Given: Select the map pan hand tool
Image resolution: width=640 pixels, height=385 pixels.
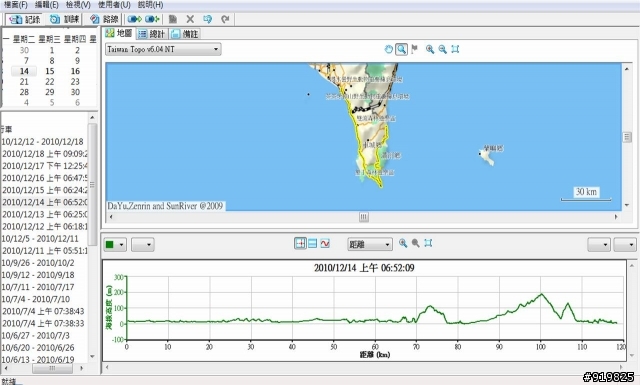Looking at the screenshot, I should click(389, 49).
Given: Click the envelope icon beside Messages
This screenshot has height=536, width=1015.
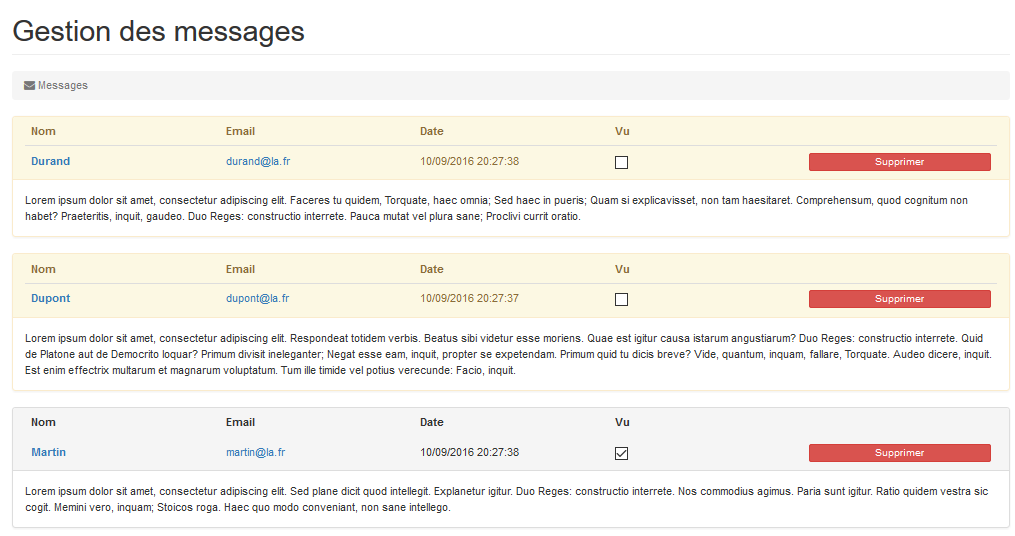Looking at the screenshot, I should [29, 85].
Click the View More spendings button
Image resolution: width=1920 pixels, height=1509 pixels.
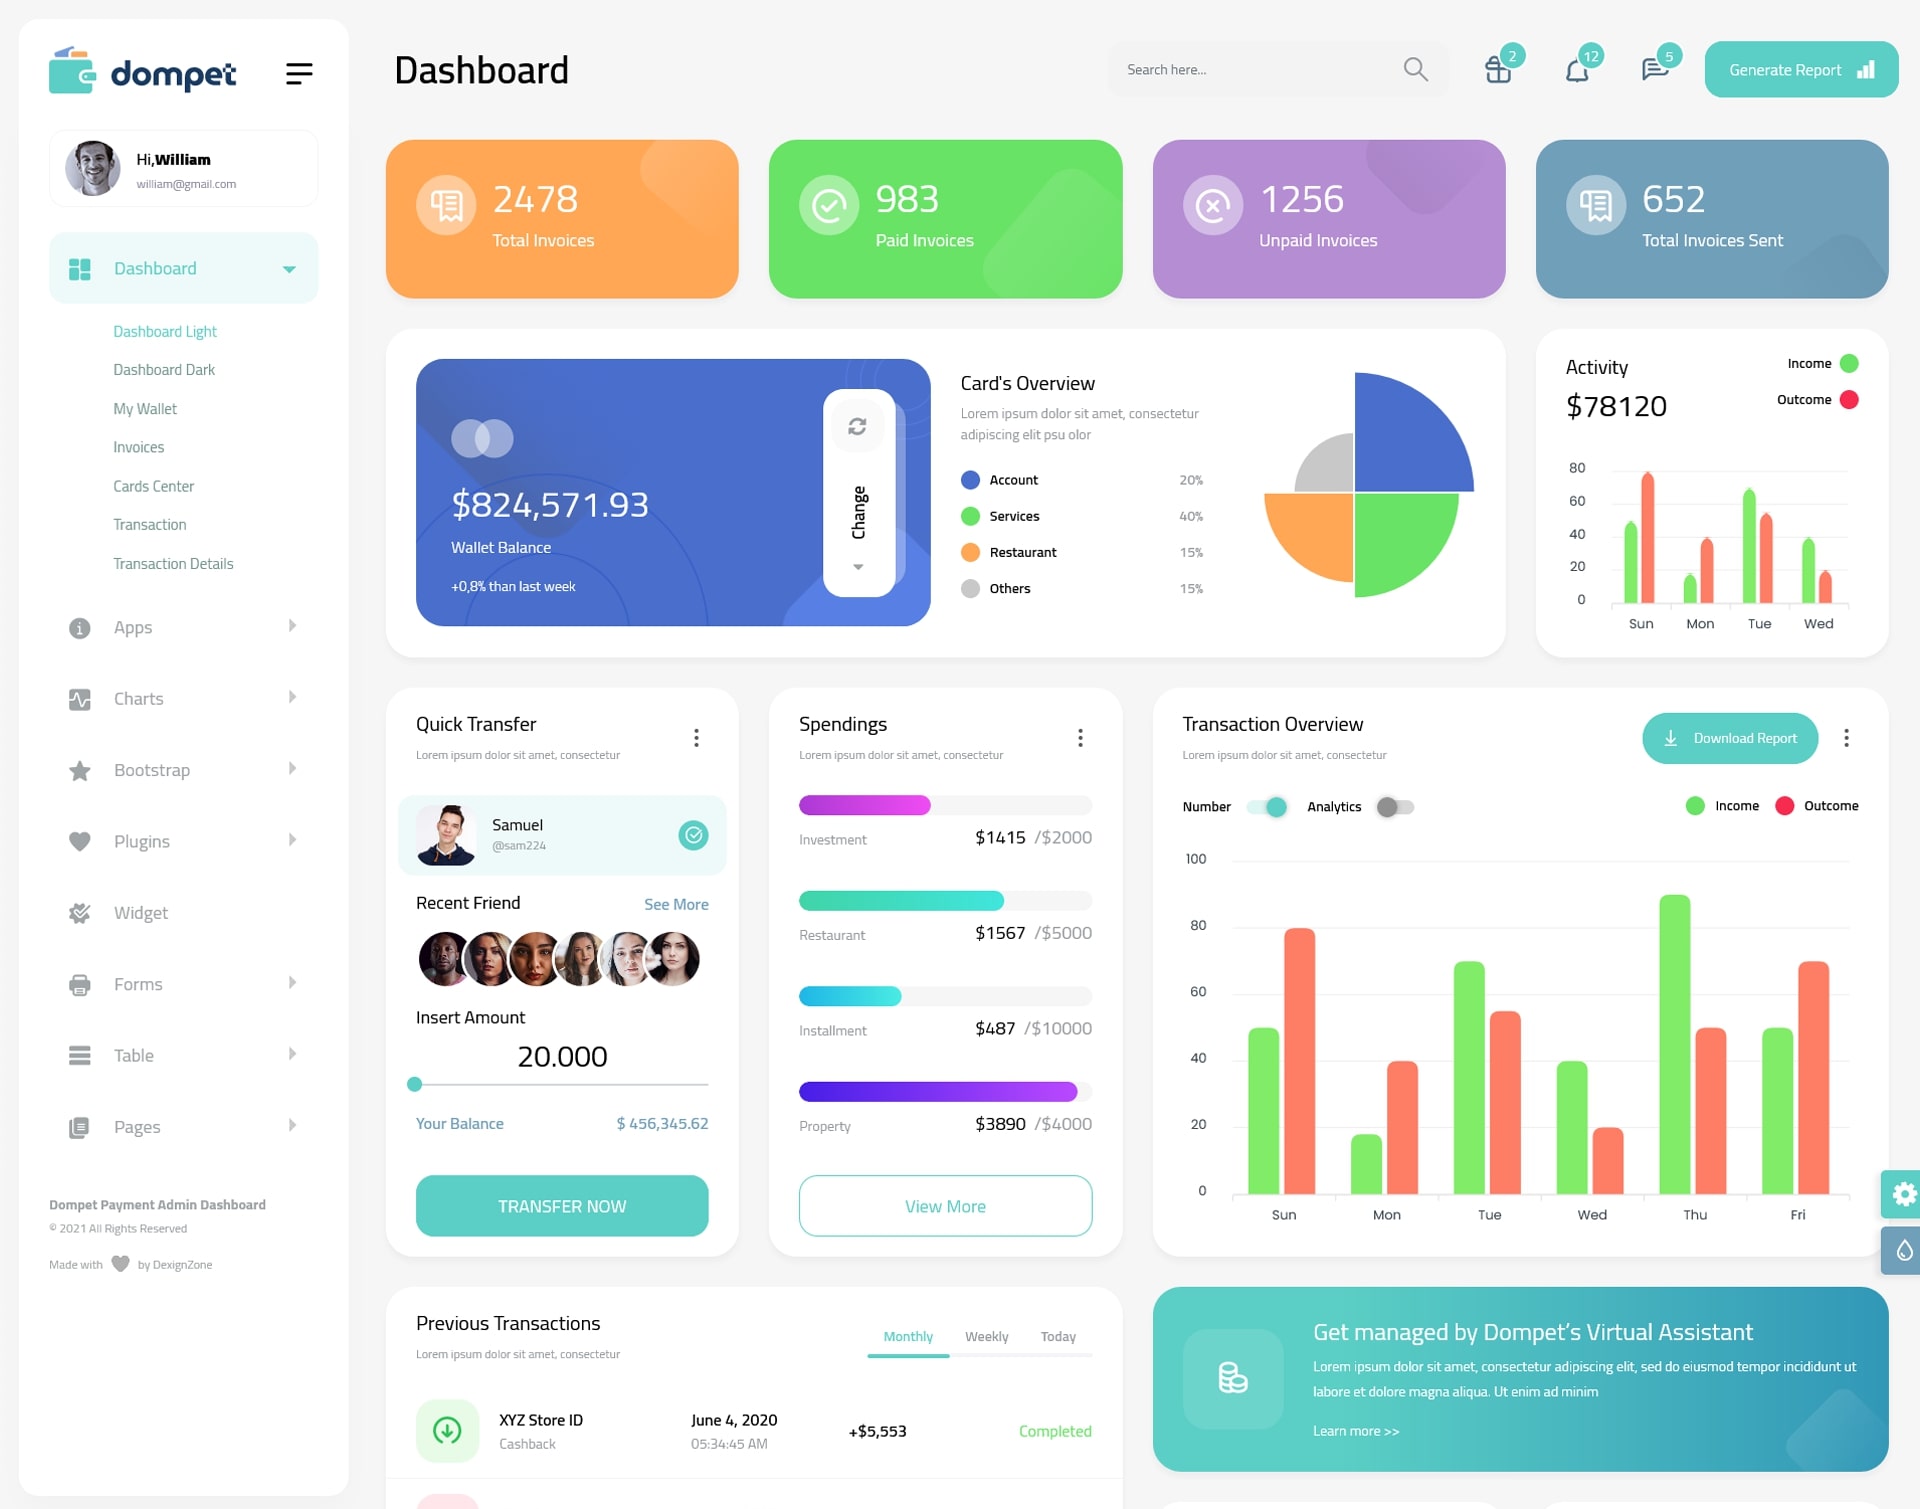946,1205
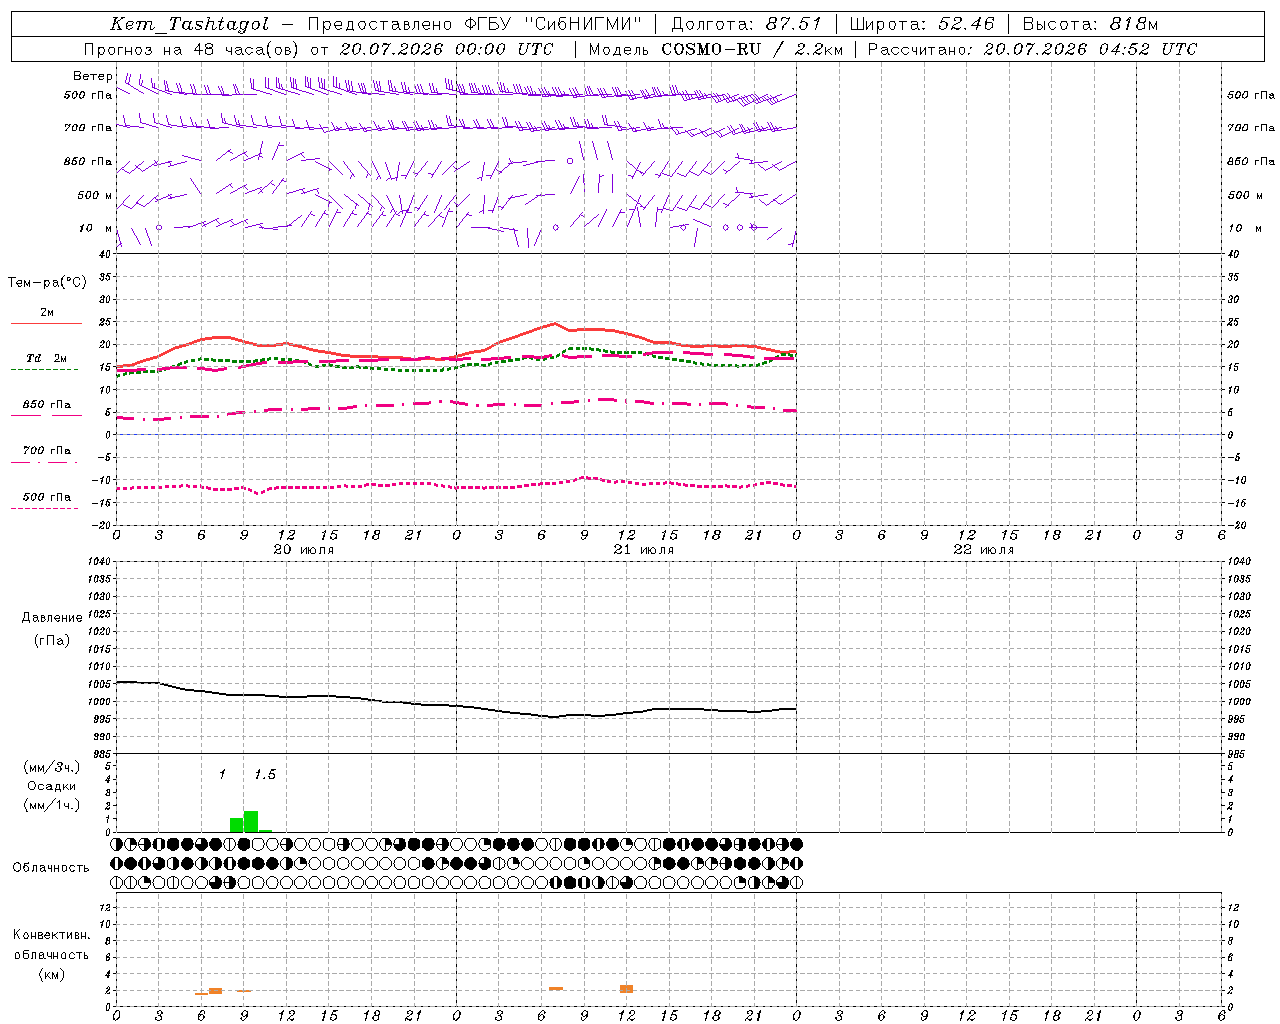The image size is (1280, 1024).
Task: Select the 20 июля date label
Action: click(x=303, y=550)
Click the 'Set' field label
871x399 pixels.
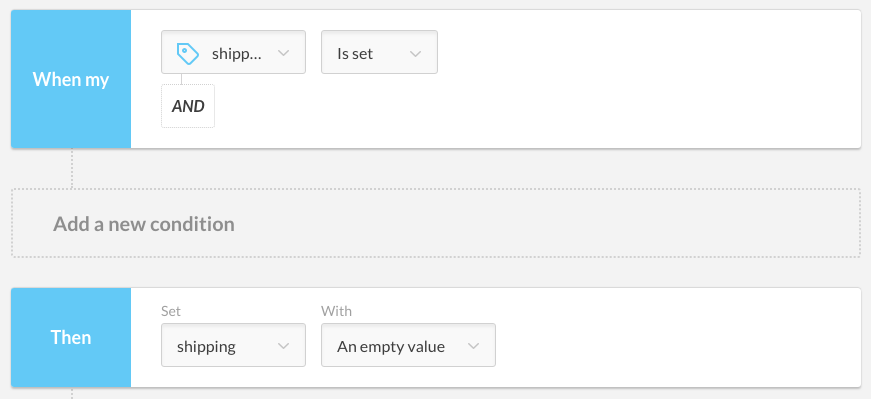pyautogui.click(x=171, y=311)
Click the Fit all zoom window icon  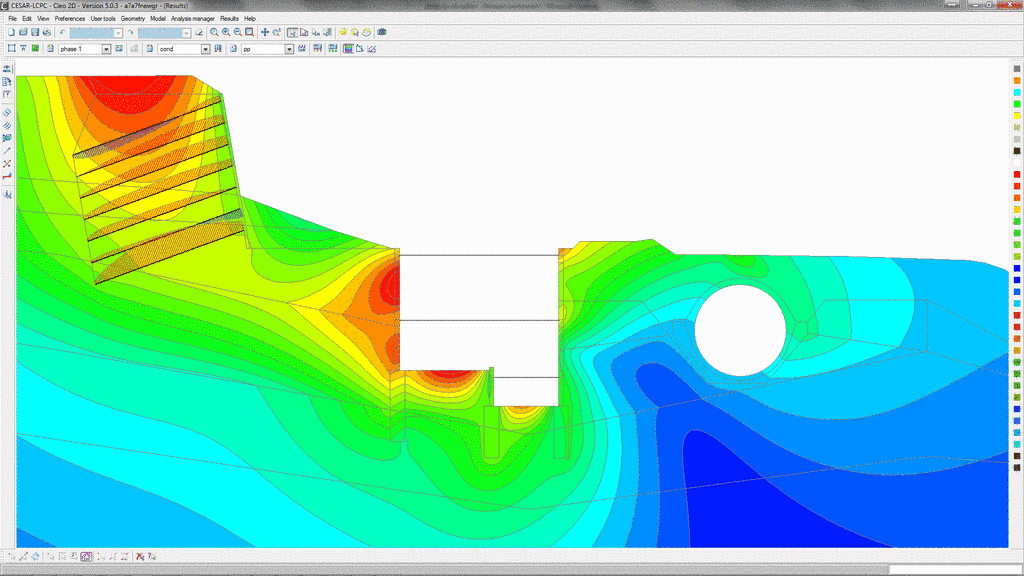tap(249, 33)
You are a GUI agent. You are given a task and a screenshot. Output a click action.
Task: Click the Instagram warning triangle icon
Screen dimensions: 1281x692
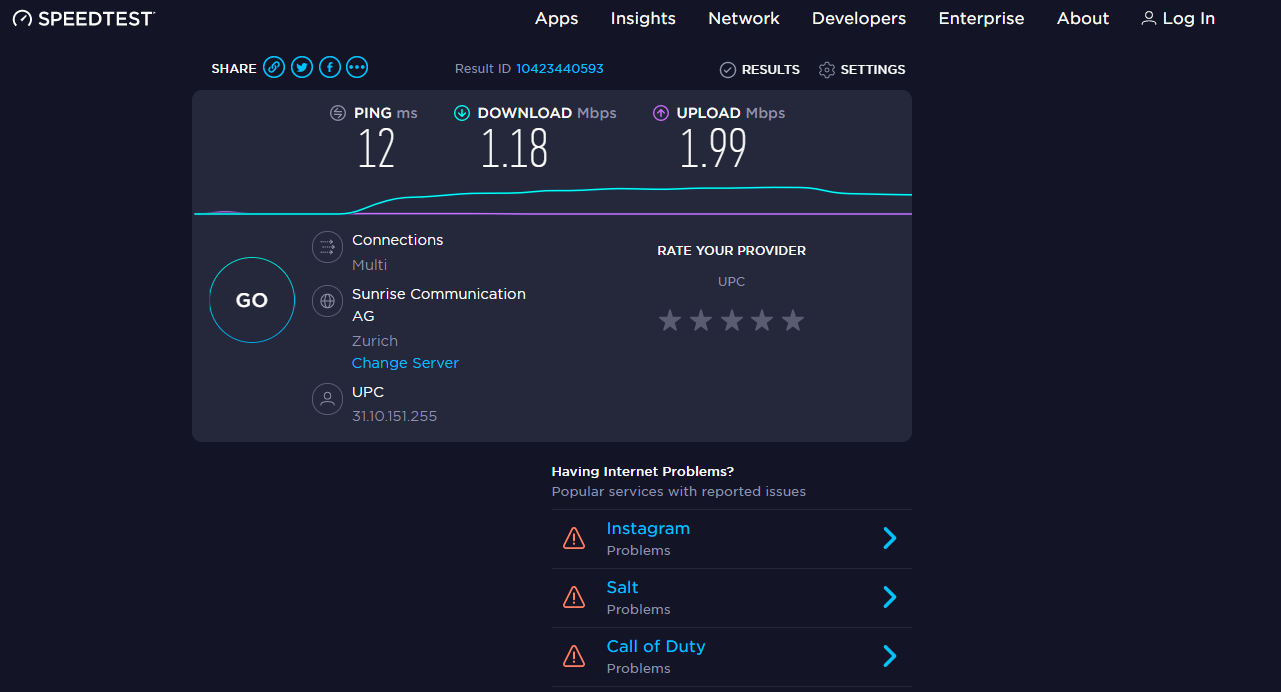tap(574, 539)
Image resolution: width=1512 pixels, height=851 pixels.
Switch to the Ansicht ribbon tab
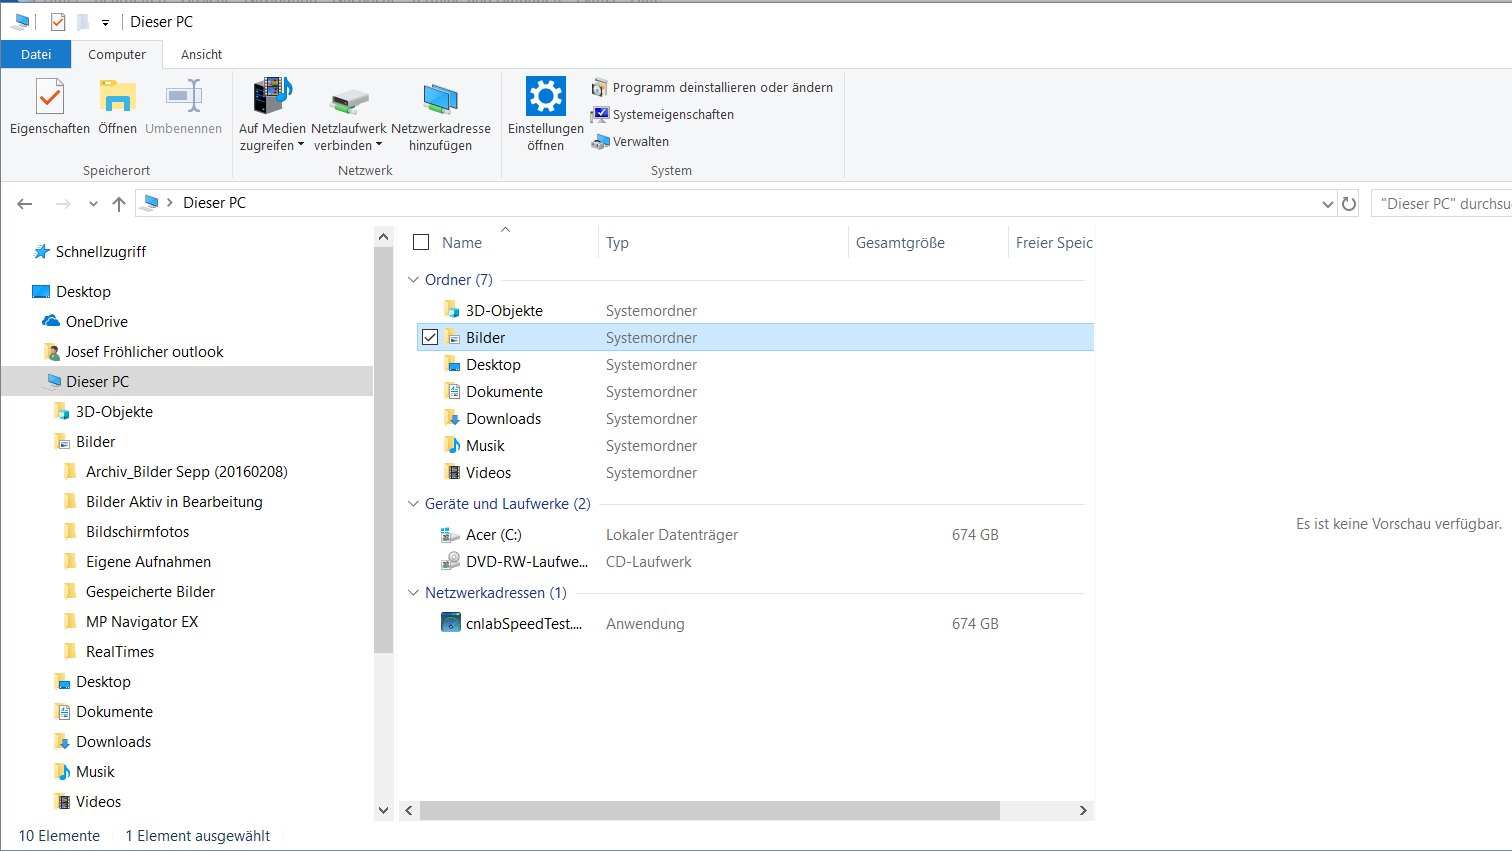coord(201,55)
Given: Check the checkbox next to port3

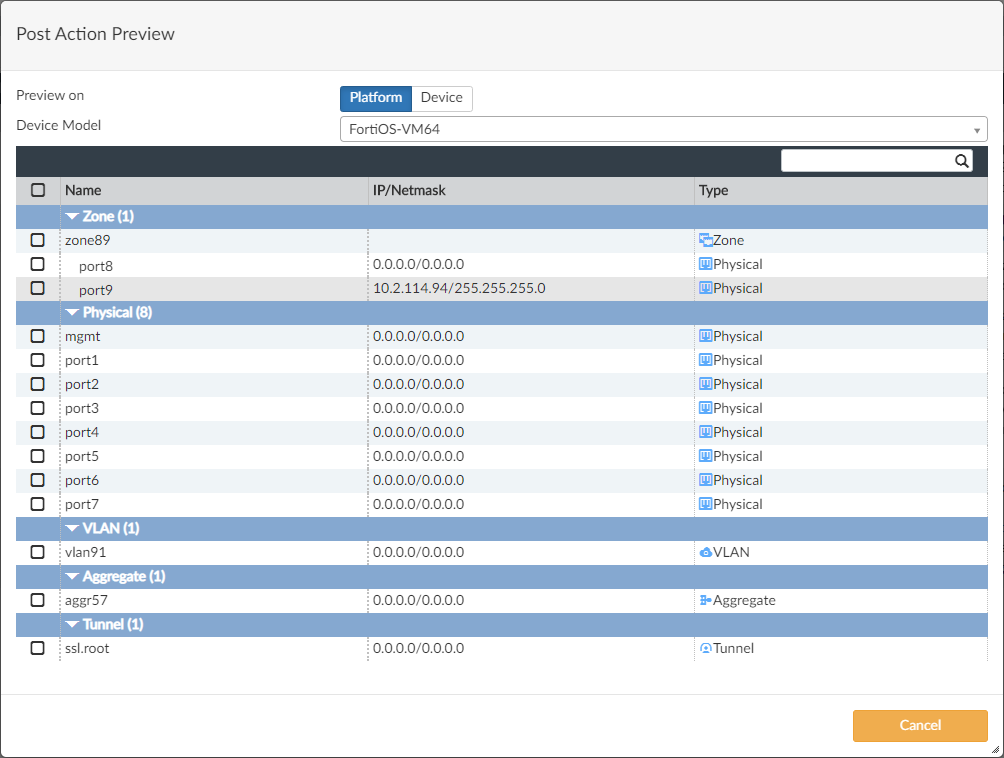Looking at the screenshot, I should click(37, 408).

------------------------

▶ WRITTEN INSTRUCTION
Please repeat the material from its beginning up to and including the line with "Action: click(x=303, y=550)", leaving the pictures out.

▶ ANSWER TO THIS EXERCISE
Given: Select the map pan hand tool
Image resolution: width=640 pixels, height=385 pixels.
Looking at the screenshot, I should click(389, 49).
Given: Click the envelope icon beside Messages
This screenshot has height=536, width=1015.
Looking at the screenshot, I should [29, 85].
Click the View More spendings button
Image resolution: width=1920 pixels, height=1509 pixels.
946,1205
The image size is (1280, 1024).
Task: Select the 20 июля date label
Action: click(x=303, y=550)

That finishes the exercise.